- Exercise instructions
Copy the entries below word for word, starting with the first entry and ending after the line that contains "tap(424, 35)". Do not include the pictures in your copy.
_ _ _ _
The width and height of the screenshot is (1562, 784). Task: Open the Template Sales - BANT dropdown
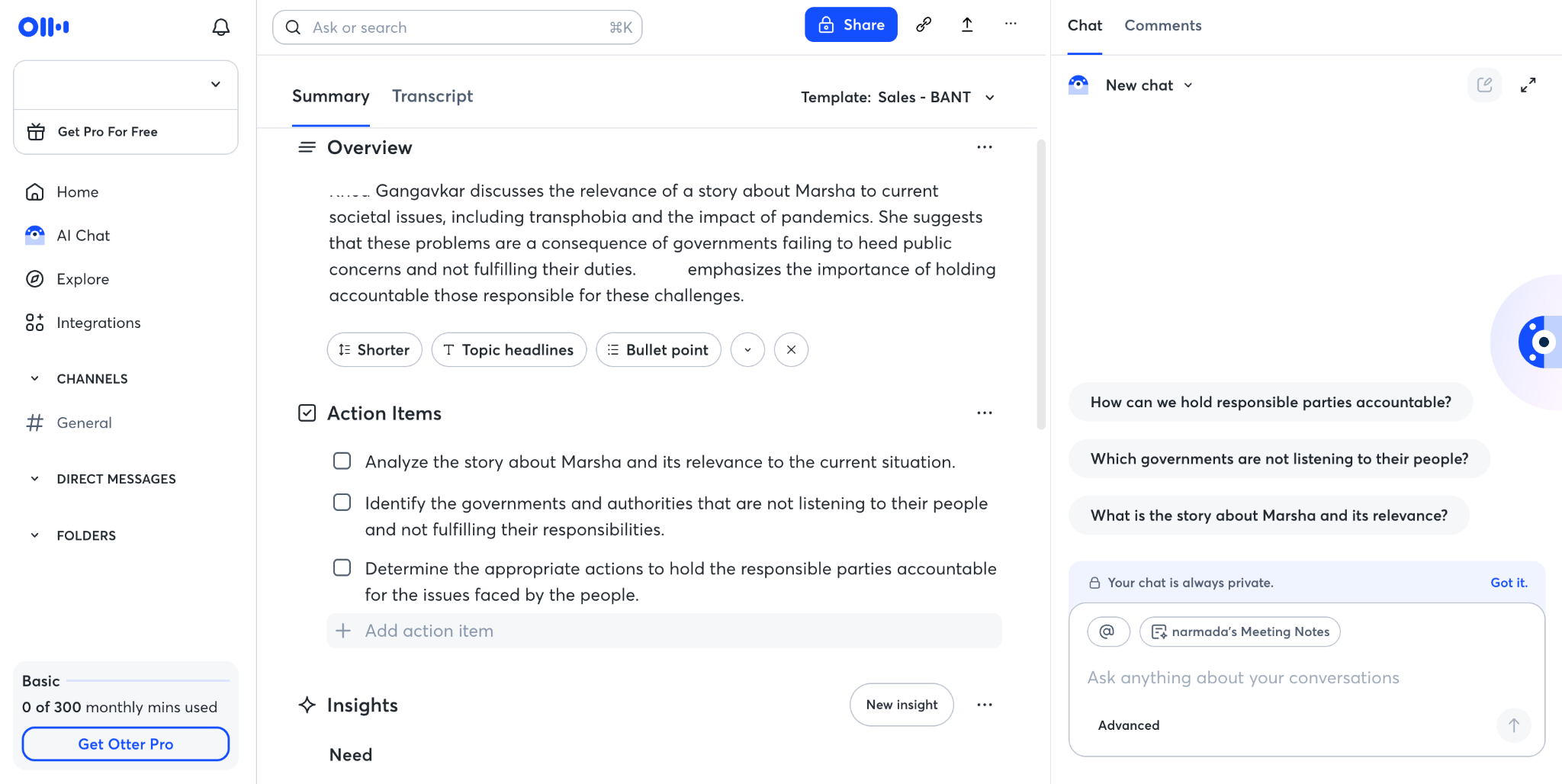click(x=898, y=97)
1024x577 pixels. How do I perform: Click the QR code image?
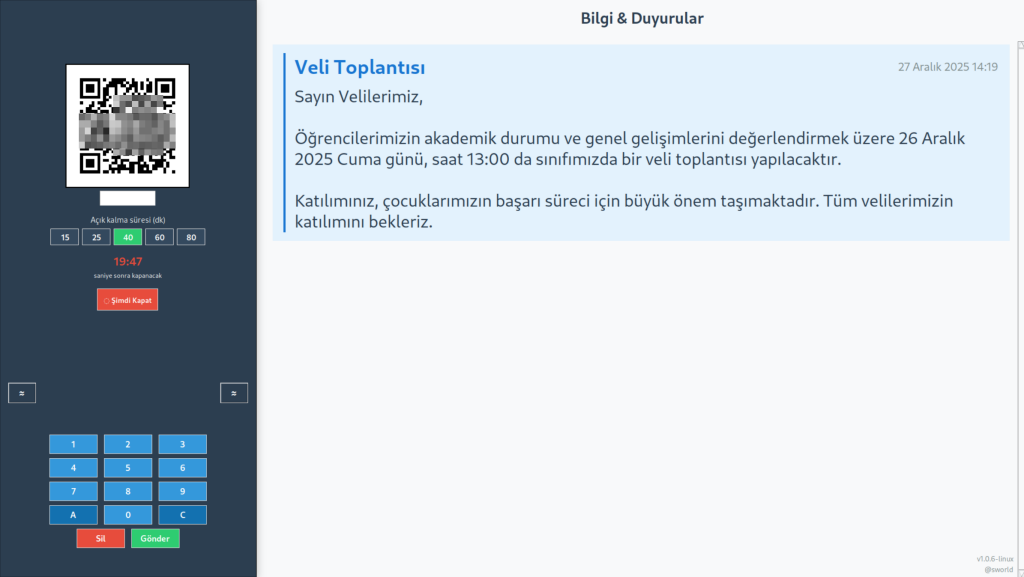tap(127, 125)
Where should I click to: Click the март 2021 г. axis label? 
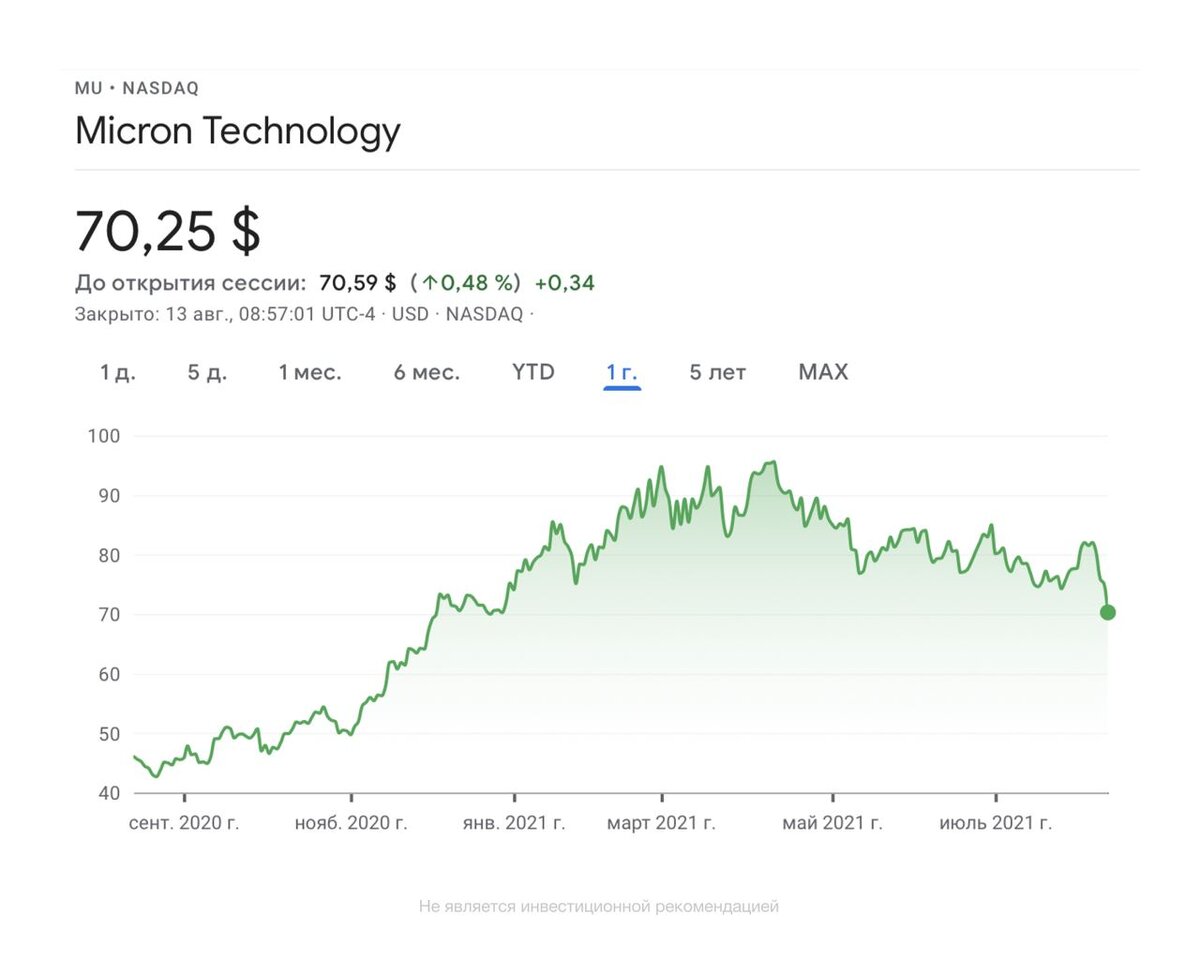661,824
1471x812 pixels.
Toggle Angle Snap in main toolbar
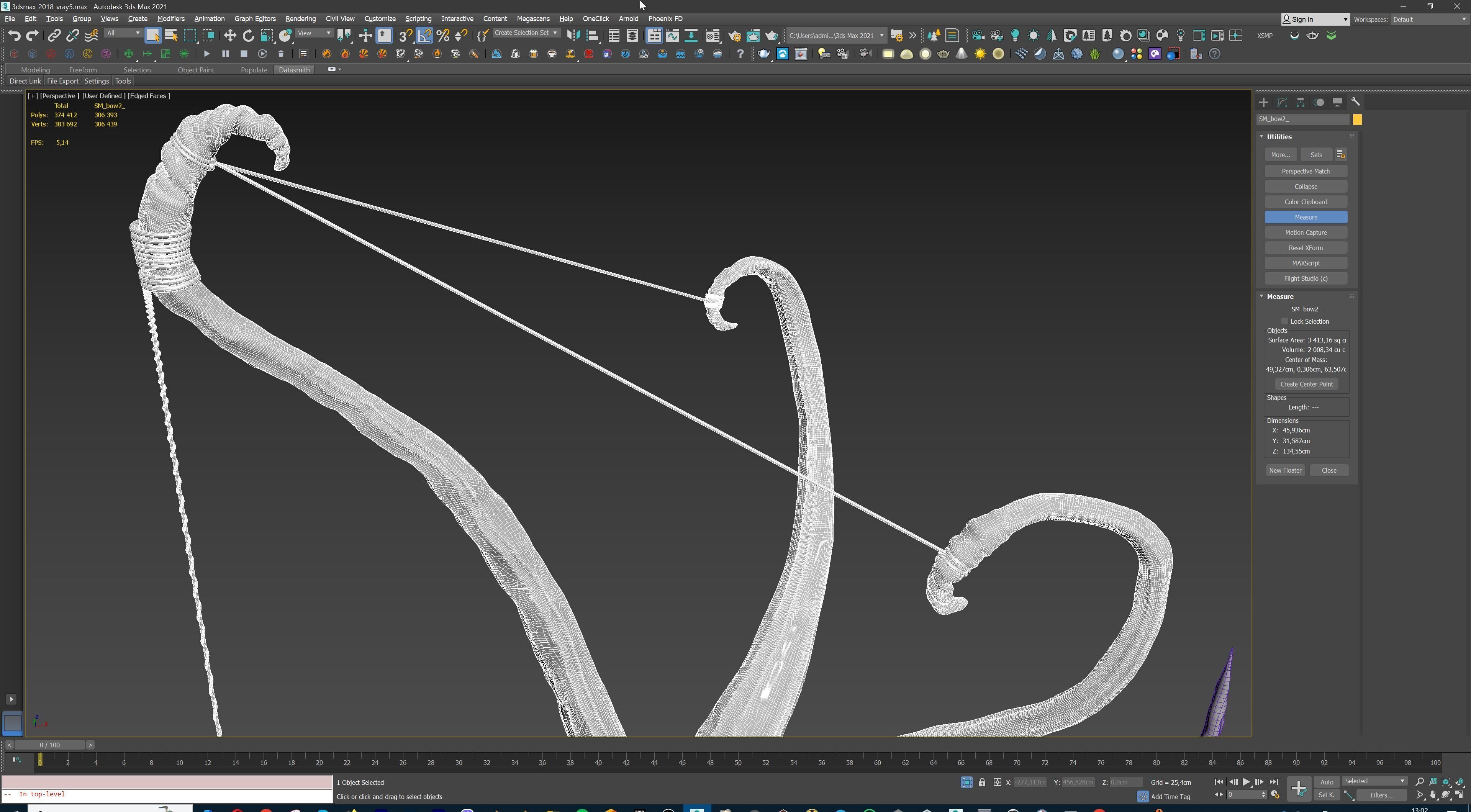tap(424, 35)
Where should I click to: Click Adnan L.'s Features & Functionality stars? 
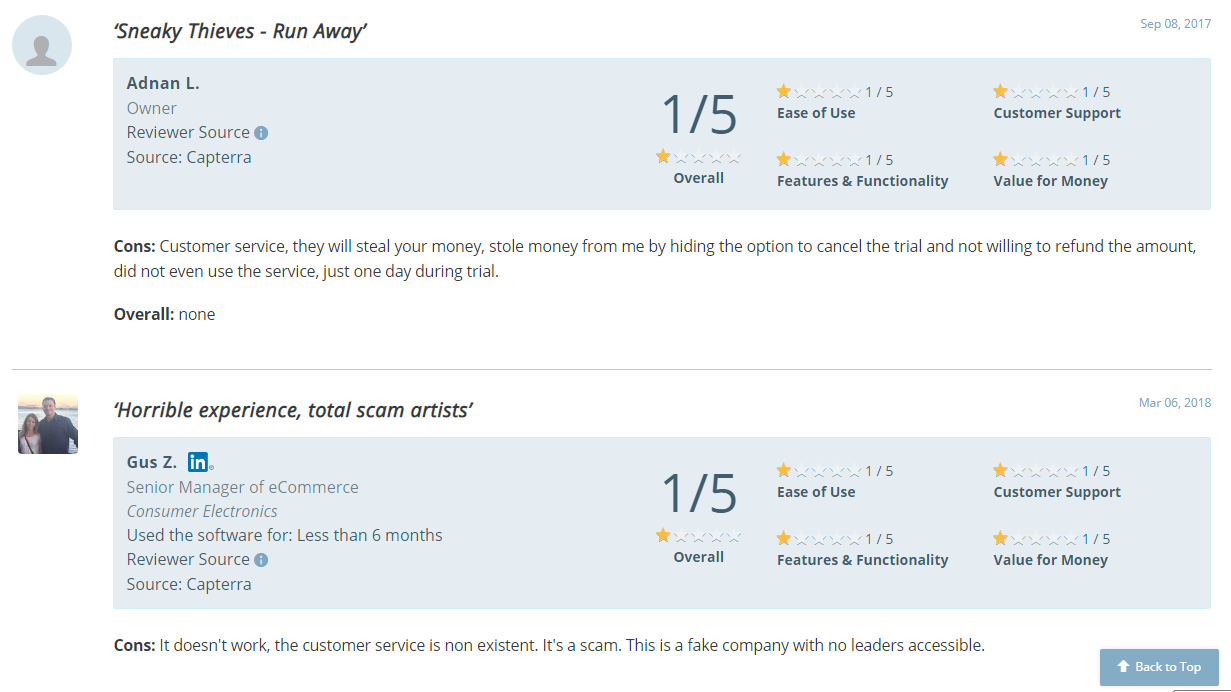point(819,160)
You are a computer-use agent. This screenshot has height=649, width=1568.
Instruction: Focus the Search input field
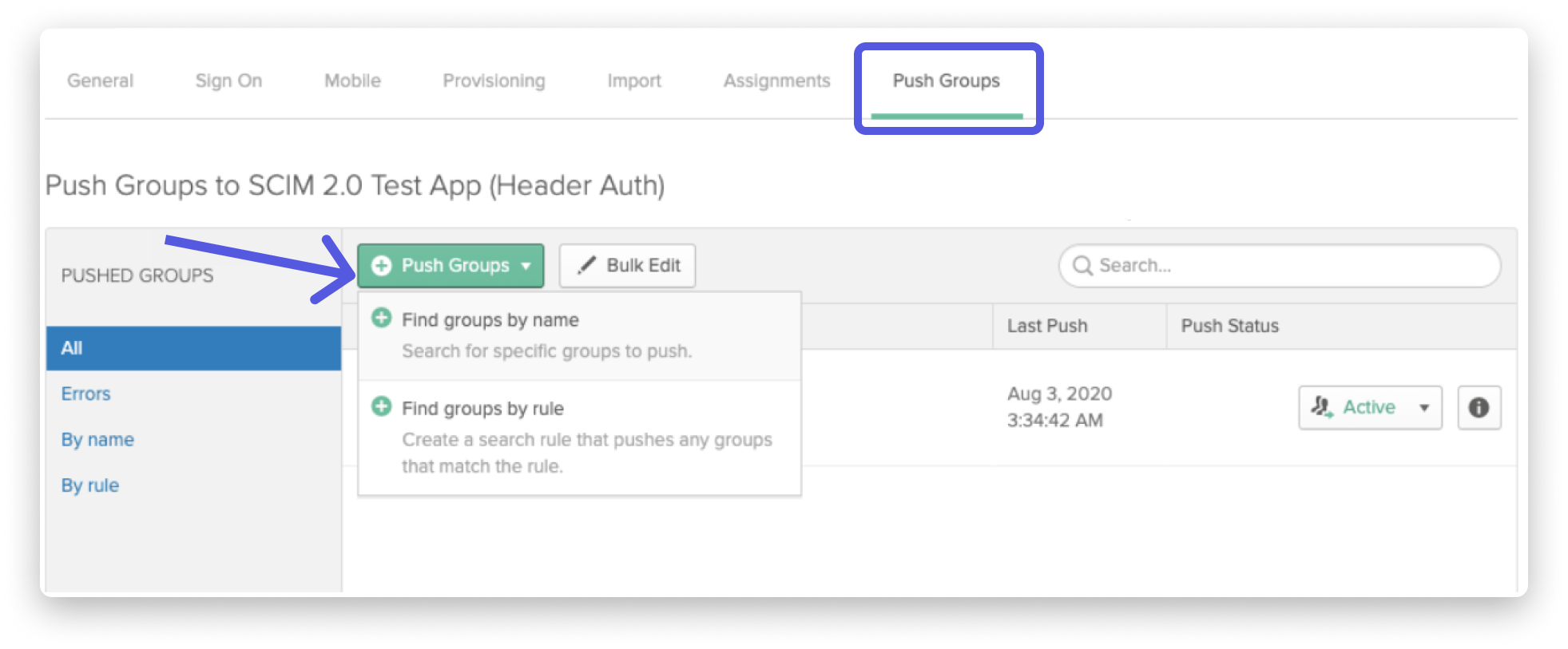click(x=1280, y=266)
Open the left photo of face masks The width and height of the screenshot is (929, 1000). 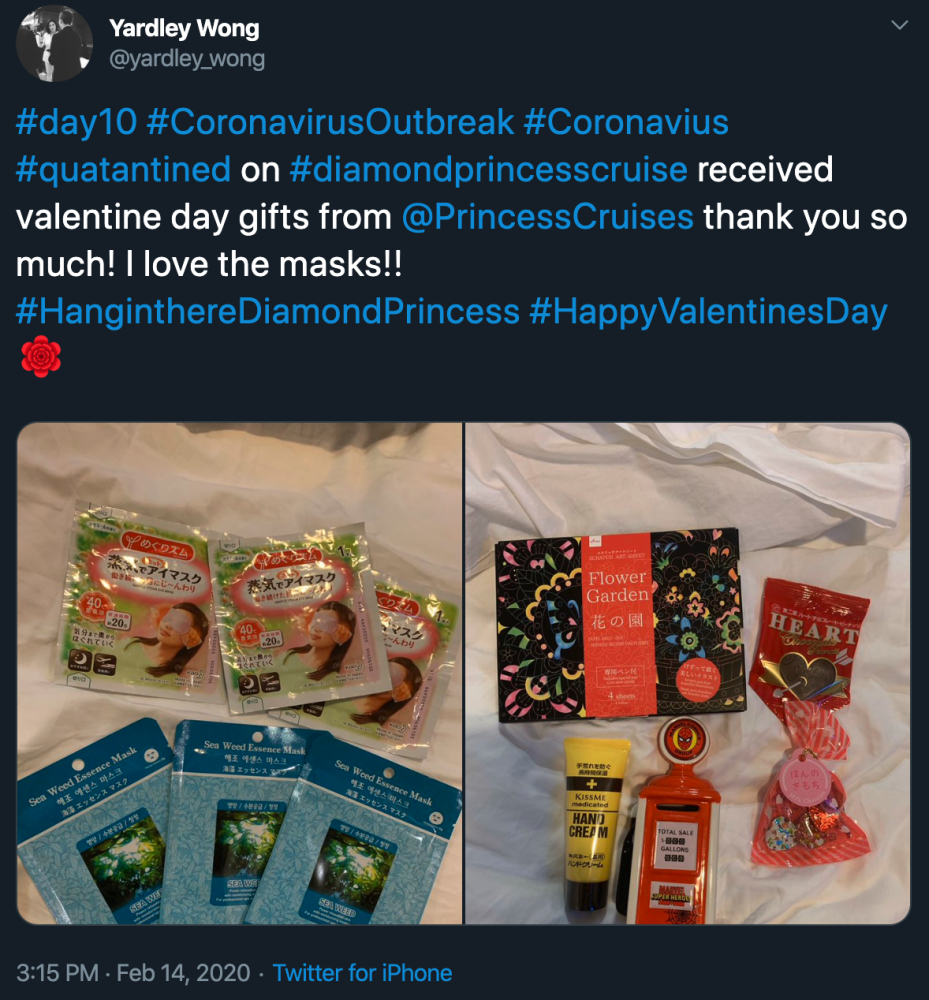[x=240, y=673]
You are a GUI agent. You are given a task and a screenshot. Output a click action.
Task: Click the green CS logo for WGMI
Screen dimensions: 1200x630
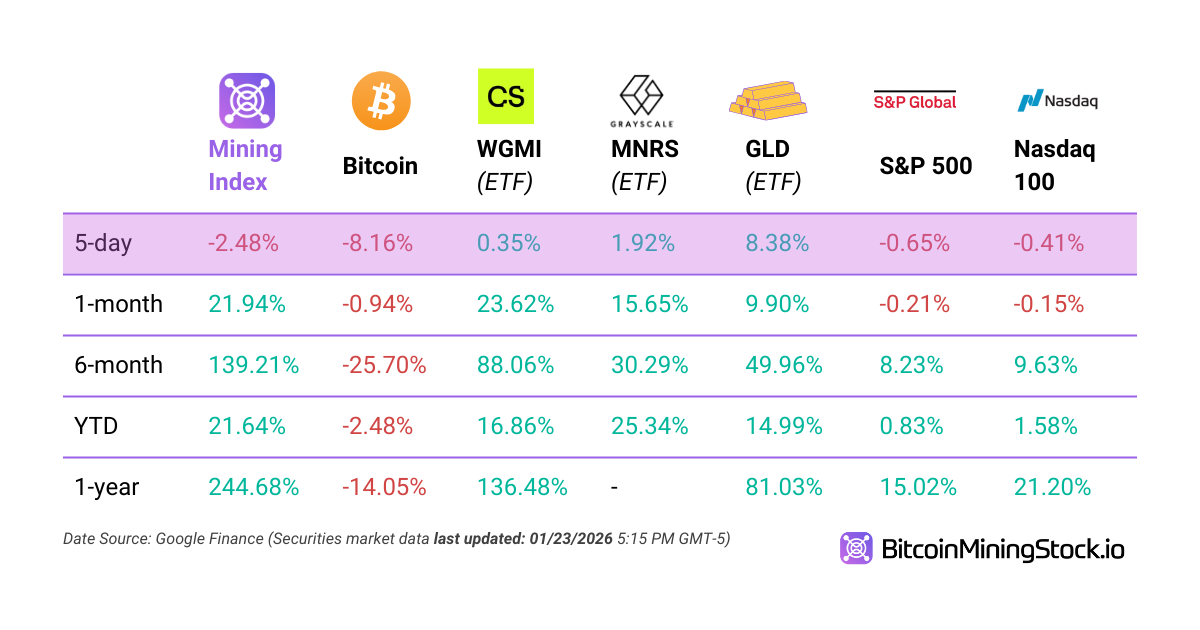pyautogui.click(x=506, y=96)
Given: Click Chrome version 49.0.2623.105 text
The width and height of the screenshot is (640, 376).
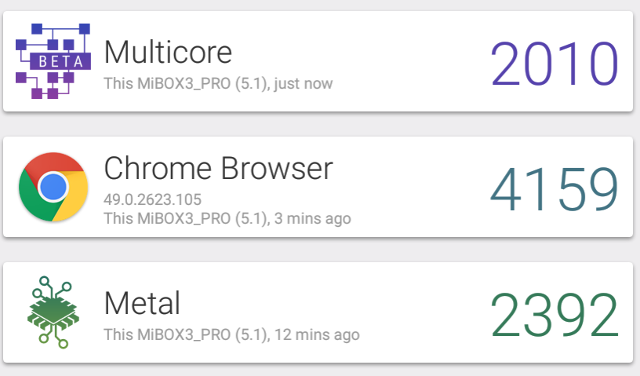Looking at the screenshot, I should [153, 200].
_ _ _ _
- Result below
The width and height of the screenshot is (1562, 784). Task: Open the Template Sales - BANT dropdown
click(x=898, y=97)
1024x577 pixels. How do I perform: Click the QR code image?
tap(127, 125)
Where should I click to: Click the март 2021 г. axis label? 
661,824
1471x812 pixels.
Toggle Angle Snap in main toolbar
tap(424, 35)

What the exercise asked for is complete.